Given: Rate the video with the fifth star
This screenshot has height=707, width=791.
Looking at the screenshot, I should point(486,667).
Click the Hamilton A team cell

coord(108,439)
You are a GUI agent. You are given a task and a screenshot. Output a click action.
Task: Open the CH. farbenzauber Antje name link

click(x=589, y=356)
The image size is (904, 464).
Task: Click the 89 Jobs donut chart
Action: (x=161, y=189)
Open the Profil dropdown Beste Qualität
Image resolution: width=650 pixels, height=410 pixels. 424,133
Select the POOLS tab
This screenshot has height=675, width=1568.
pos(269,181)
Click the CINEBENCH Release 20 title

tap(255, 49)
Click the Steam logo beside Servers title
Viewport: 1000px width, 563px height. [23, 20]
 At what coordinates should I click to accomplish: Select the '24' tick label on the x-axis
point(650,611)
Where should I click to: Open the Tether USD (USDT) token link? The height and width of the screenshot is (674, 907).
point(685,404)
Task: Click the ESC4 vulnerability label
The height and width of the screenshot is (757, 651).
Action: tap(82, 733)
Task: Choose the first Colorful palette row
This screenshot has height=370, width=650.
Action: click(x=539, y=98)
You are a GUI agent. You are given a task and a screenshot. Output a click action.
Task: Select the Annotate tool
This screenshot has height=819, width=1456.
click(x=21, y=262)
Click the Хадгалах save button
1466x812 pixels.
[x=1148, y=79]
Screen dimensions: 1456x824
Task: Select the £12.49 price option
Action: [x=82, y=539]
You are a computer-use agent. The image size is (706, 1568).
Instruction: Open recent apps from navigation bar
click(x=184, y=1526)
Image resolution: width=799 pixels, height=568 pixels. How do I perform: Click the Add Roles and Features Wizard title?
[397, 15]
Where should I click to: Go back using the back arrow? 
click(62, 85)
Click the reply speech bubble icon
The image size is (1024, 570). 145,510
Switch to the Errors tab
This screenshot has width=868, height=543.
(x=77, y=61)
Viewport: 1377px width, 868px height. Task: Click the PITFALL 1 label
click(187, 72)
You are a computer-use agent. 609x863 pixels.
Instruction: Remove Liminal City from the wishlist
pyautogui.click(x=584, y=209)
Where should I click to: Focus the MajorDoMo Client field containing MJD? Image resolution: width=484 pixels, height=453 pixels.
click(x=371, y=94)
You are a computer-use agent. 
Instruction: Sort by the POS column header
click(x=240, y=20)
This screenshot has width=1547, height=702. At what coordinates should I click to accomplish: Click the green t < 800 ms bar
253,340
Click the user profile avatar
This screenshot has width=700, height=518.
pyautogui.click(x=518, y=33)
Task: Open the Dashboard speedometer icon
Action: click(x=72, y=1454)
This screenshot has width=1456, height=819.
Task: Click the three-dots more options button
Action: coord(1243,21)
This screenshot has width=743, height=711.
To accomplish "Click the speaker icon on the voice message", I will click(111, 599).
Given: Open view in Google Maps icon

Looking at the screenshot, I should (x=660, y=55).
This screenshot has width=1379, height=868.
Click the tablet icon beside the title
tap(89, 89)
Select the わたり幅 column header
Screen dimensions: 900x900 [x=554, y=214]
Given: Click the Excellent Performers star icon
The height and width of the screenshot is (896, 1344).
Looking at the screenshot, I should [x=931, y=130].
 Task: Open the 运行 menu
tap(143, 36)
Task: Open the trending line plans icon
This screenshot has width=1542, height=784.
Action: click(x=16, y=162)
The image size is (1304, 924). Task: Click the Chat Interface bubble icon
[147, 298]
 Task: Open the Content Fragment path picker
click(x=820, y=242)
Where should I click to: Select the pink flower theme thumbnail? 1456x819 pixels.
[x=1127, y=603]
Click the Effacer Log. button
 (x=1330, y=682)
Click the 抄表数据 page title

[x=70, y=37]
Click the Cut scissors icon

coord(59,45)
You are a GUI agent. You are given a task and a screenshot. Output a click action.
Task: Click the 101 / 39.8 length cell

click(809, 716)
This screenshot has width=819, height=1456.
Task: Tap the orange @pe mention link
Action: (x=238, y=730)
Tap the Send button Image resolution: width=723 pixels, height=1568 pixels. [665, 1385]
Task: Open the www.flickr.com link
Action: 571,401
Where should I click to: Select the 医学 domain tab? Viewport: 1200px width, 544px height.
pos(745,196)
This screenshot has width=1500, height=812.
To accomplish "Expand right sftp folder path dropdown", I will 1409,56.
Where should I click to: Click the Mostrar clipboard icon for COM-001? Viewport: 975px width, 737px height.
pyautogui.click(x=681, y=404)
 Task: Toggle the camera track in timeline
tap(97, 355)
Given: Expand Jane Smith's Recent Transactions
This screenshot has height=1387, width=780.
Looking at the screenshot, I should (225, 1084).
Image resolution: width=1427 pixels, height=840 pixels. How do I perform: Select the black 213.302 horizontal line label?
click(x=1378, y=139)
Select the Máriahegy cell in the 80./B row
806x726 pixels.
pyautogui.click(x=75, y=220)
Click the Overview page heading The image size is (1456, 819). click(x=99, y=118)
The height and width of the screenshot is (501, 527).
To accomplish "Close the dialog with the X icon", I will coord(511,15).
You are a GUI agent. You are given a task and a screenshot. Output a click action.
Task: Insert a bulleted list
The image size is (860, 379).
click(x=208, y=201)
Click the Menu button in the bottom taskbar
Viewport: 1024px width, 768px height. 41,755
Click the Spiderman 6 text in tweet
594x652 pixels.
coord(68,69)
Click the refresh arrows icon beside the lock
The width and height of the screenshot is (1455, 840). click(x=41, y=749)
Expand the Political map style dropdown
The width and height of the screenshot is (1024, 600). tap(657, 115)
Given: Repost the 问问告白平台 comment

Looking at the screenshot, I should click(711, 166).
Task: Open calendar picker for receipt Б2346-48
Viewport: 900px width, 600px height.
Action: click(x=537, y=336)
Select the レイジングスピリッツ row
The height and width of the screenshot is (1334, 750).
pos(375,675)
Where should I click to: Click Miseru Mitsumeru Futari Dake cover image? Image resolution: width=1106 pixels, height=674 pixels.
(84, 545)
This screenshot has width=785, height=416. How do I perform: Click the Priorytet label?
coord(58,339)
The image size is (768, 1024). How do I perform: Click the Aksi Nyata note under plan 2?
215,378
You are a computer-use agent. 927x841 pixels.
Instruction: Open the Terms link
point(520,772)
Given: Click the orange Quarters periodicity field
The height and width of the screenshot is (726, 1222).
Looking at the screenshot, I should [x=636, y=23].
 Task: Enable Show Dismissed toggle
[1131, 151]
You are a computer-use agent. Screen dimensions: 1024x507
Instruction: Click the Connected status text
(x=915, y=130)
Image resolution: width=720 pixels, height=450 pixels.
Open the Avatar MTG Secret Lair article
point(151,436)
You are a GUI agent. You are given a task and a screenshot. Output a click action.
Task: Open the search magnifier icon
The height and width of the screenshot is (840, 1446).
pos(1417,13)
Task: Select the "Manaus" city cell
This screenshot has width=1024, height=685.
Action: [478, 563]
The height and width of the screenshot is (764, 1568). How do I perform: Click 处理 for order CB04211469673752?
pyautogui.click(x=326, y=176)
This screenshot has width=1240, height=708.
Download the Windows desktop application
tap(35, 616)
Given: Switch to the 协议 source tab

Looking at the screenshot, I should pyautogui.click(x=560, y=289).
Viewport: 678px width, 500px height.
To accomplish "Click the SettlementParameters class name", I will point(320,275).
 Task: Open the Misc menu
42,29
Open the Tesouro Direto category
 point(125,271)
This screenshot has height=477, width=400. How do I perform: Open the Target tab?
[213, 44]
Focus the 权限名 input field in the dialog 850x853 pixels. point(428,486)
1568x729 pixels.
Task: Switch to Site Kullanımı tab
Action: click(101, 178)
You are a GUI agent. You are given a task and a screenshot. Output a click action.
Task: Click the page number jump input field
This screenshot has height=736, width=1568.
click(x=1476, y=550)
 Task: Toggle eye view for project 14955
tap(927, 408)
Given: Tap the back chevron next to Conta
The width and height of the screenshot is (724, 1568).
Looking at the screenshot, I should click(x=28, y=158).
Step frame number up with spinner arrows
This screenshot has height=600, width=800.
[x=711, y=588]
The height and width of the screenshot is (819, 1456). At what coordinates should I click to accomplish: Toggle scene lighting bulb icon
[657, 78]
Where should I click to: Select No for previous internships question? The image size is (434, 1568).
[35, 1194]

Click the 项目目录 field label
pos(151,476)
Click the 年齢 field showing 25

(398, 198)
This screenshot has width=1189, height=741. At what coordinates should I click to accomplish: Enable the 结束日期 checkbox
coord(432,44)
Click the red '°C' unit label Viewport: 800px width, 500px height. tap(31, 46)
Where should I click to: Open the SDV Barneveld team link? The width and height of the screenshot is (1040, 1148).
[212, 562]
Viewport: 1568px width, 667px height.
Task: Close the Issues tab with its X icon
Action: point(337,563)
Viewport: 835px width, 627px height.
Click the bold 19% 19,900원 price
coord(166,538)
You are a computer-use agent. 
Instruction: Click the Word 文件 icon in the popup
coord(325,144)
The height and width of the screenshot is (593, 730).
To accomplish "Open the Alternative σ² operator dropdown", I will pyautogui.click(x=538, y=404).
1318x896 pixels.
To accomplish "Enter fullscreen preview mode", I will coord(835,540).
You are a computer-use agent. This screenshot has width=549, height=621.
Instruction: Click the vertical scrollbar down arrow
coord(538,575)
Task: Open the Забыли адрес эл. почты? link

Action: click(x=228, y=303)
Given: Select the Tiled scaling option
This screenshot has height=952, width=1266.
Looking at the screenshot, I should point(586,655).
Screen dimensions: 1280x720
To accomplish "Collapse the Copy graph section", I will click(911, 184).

- [ISTRUZIONE SCRITTA]
Raccogli tutte le righe dei record qui sopra in cui compare la parola "header".

- [ESERCIZIO SVOLTO]
Instruction: Sort by the POS column header
Select the わたり幅 column header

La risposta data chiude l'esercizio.